WORK TASK
Let your answer be the line containing "How do I perform: Click" and every line below it to the end of the records, copied exactly.

RECORD EXCERPTS

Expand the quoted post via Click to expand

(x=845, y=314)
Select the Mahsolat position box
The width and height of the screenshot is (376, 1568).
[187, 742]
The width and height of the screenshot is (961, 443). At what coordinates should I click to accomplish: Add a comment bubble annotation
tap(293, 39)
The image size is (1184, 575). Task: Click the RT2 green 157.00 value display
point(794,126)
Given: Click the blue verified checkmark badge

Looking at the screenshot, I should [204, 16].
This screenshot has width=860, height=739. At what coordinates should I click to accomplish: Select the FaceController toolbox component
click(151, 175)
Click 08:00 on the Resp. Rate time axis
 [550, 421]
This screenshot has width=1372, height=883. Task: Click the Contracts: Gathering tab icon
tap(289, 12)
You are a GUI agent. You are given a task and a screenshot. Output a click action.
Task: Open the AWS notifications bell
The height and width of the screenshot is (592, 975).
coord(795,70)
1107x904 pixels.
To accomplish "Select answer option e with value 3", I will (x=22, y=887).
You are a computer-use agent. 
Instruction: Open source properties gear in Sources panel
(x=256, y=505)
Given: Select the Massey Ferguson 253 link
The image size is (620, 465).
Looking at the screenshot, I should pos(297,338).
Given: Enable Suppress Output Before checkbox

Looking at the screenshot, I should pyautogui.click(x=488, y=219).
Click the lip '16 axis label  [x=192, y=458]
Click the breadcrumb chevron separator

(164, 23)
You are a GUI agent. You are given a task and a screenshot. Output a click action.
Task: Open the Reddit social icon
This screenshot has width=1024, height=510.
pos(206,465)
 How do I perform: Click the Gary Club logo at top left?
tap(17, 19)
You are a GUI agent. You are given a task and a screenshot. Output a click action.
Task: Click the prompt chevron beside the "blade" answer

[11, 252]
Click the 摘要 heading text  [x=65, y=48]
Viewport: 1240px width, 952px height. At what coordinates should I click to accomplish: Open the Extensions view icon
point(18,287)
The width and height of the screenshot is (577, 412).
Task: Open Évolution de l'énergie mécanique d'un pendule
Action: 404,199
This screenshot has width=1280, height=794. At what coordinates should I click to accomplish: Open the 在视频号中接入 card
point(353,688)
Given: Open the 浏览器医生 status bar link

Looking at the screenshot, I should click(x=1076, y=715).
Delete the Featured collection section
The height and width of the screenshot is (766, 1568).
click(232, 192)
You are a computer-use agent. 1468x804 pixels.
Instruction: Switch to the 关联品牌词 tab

THE ANSWER
 How do I perform: Click the Gary Club logo at top left?
tap(17, 19)
You are a GUI agent. You are given a task and a screenshot. Output a click action.
Task: Click the prompt chevron beside the "blade" answer

[11, 252]
Click the 摘要 heading text  [x=65, y=48]
Viewport: 1240px width, 952px height. At what coordinates should I click to accomplish: Open the Extensions view icon
point(18,287)
The width and height of the screenshot is (577, 412).
Task: Open Évolution de l'énergie mécanique d'un pendule
Action: 404,199
This screenshot has width=1280, height=794. At what coordinates should I click to accomplish: Open the 在视频号中接入 card
point(353,688)
Given: Open the 浏览器医生 status bar link

Looking at the screenshot, I should click(x=1076, y=715).
Delete the Featured collection section
The height and width of the screenshot is (766, 1568).
click(232, 192)
You are a computer-use agent. 1468x804 pixels.
Instruction: Switch to the 关联品牌词 tab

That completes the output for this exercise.